Mr Nolan paused, and then his face glowed with triumph as he answered his own question. ‘Why, gentlemen, not less than two thousand pounds of butter during the few months the family is in town! Trade makes property, my good sir, and property is Conservative, as they say now. Calibut’s son-in-law is Lord Fortinbras. He paid me a large debt on his marriage. It’s all one web, sir. The prosperity of the country is one web.’

‘To be sure,’ said Christian, who, smoking his cigar with his chair turned away from the table, was willing to make himself agreeable in the conversation. ‘We can’t do without nobility. Look at France. When they got rid of the old nobles they were obliged to make new.’

‘True, very true,’ said Mr Nolan, who thought Christian a little too wise for his position, but could not resist the rare gift of an instance in point. ‘It’s the French Revolution that has done us harm here. It was the same at the end of the last century, but the war kept it off - Mr Pitt saved us. I knew Mr Pitt. I had a particular interview with him once. He joked me about getting the length of his foot. “Mr Nolan,” said he, “there are those on the other side of the water whose name begins with N. who would be glad to know what you know.” I was recommended to send an account of that to the newspapers after his death, poor man! but I’m not fond of that kind of show myself.’ Mr Nolan swung his upper leg a little, and pinched his lip between thumb and finger, naturally pleased with his own moderation.

‘No, no, very right,’ said Mr Wace, cordially. ‘But you never said a truer word than that about property. If a man’s got a bit of property, a stake in the country, he’ll want to keep things square. Where Jack isn’t safe, Tom’s in danger. But that’s what makes it such an uncommonly nasty thing that a man like Transome should take up with these Radicals. It’s my belief he does it only to get into parliament; he’ll turn round when he gets there. Come, Dibbs, there’s something to put you in spirits,’ added Mr Wace, raising his voice a little and looking at a guest lower down. ‘You’ve got to vote for a Radical with one side of your mouth, and make a wry face with the other; but he’ll turn round by-and-by. As Parson Jack says, he’s got the right sort of blood in him.’

‘I don’t care two straws who I vote for,’ said Dibbs, sturdily. ‘I’m not going to make a wry face. It stands to reason a man should vote for his landlord. My farm’s in good condition, and I’ve got the best pasture on the estate. The rot’s never come nigh me. Let them grumble as are on the wrong side of the hedge.’

‘I wonder if Jermyn’ll bring him in, though,’ said Mr Sircome, the great miller. ‘He’s an uncommon fellow for carrying things through. I know he brought me through that suit about my weir; it cost a pretty penny, but he brought me through.’

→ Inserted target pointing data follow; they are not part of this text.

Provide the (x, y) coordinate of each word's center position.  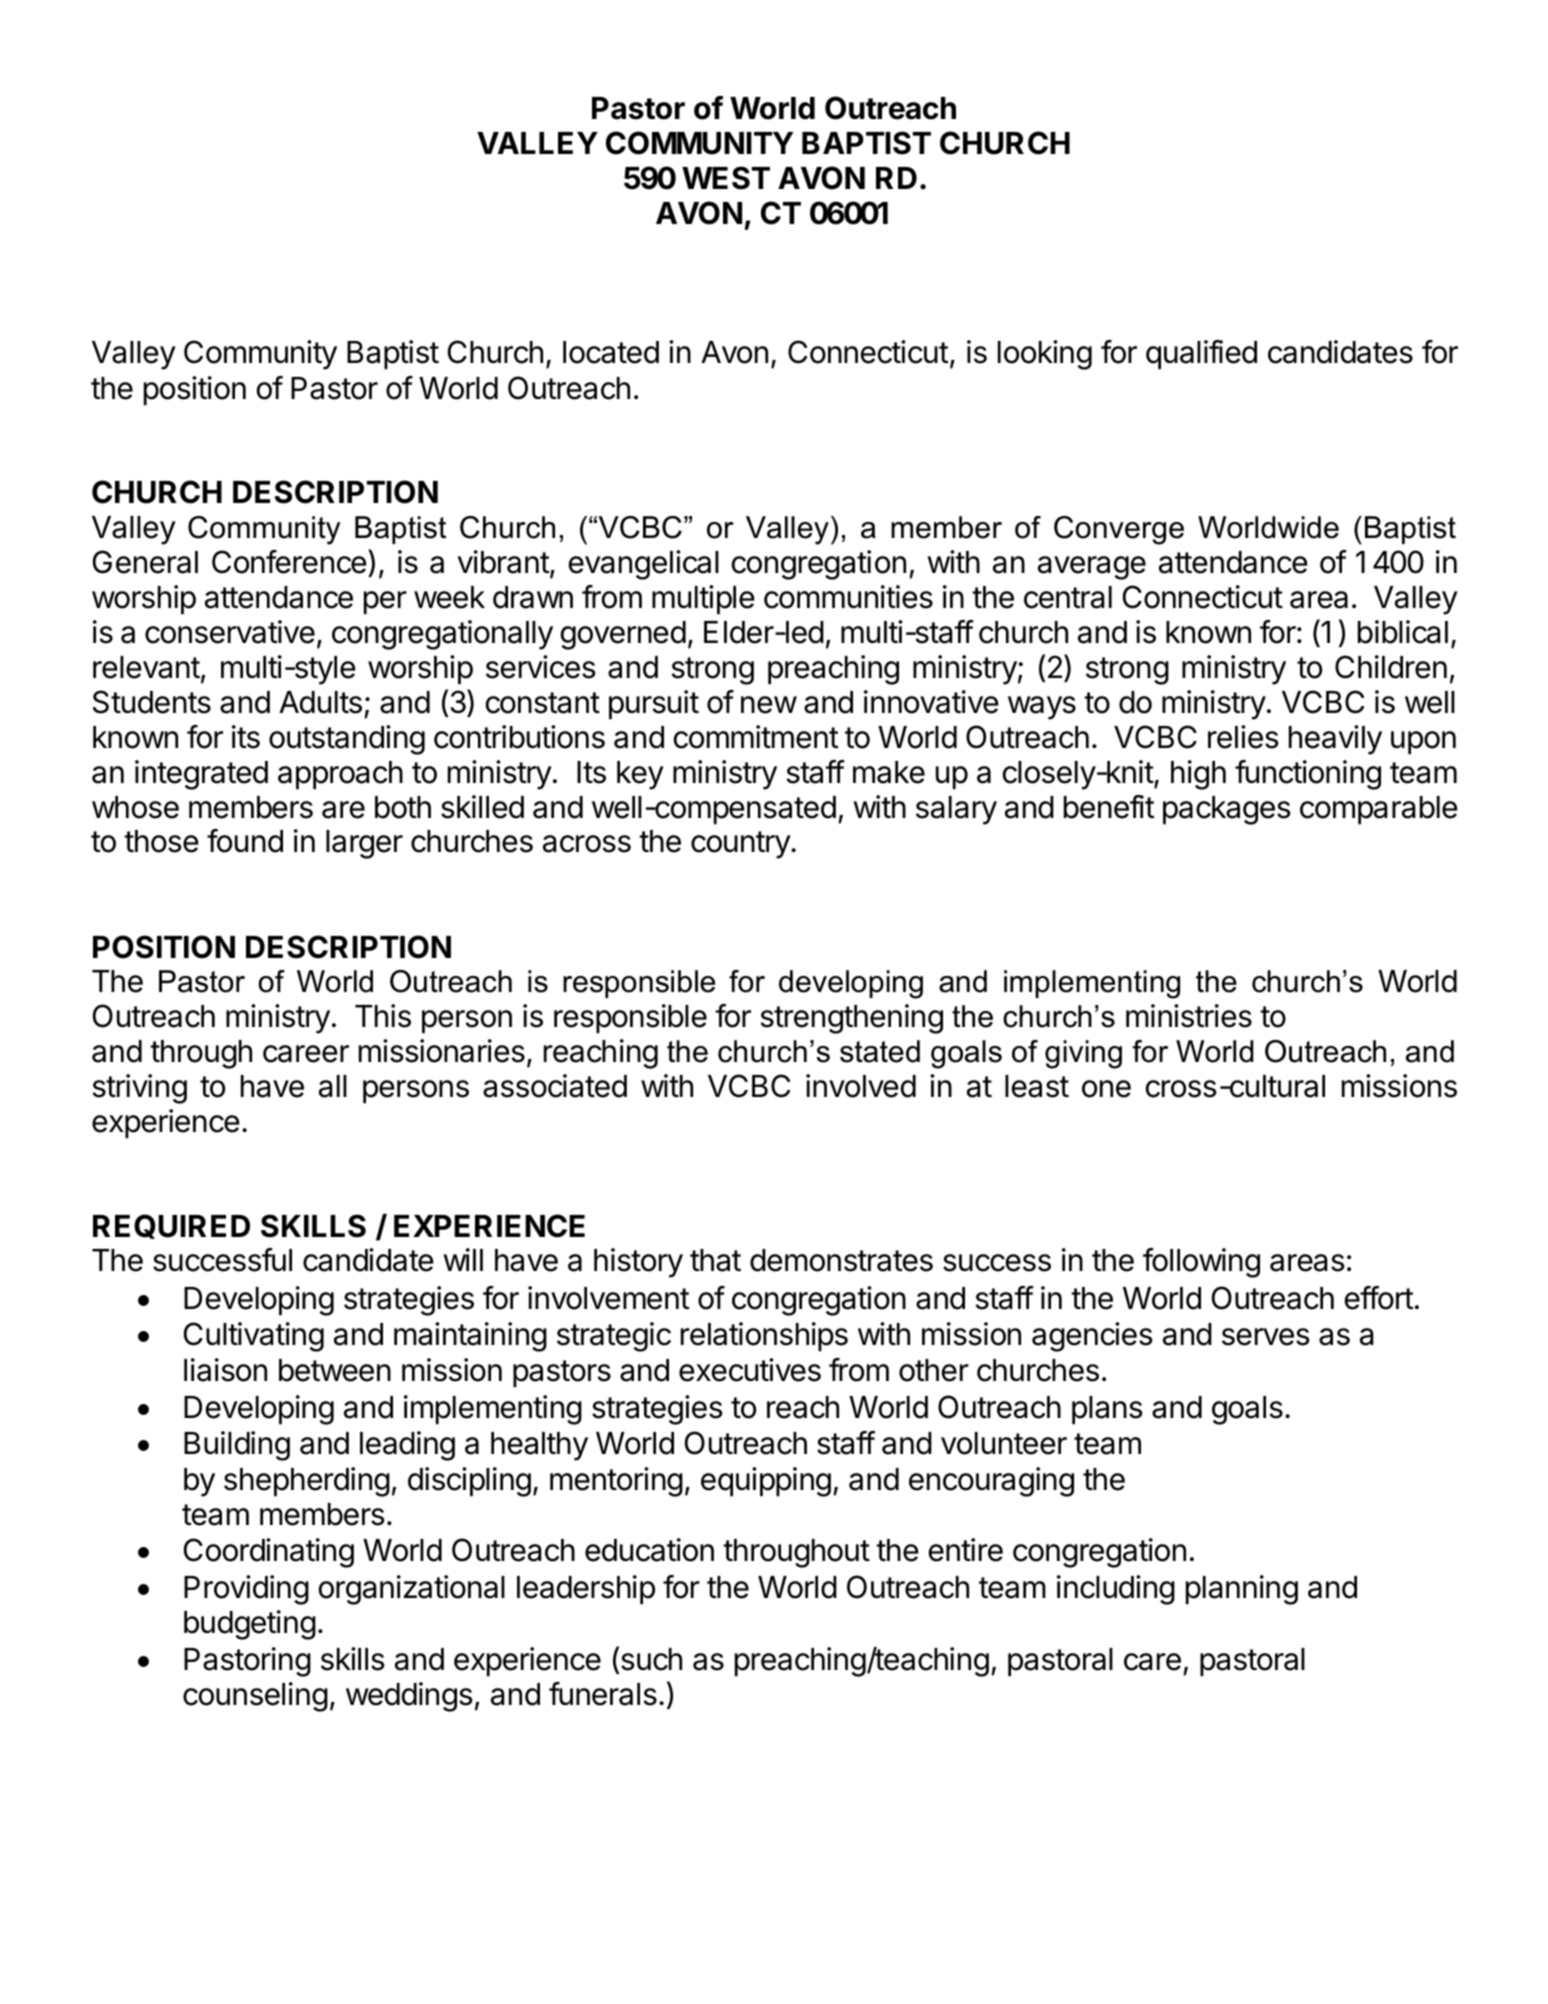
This (383, 1016)
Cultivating (254, 1337)
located (611, 352)
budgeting (250, 1625)
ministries (1189, 1016)
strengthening (851, 1019)
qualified (1201, 355)
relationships (764, 1337)
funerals (603, 1694)
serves (1266, 1337)
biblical (1403, 632)
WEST (726, 178)
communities (848, 597)
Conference (289, 562)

‘It’s a bit of a pill for him, too, having to turn Radical,’ said Mr Wace. ‘They say he counted on making friends with Sir Maximus, by this young one coming home and joining with Mr Philip.’

‘But I’ll bet a penny he brings Transome in,’ said Mr Sircome. ‘Folks say he hasn’t got many votes hereabout; but towards Duffield, and all there, where the Radicals are, everybody’s for him. Eh, Mr Christian? Come - you’re at the fountainhead - what do they say about it now at the Manor?’

When general attention was called to Christian, young Joyce looked down at his own legs and touched the curves of his own hair, as if measuring his own approximation to that correct copy of a gentleman. Mr Wace turned his head to listen for Christian’s answer with that tolerance of inferiority which becomes men in places of public resort.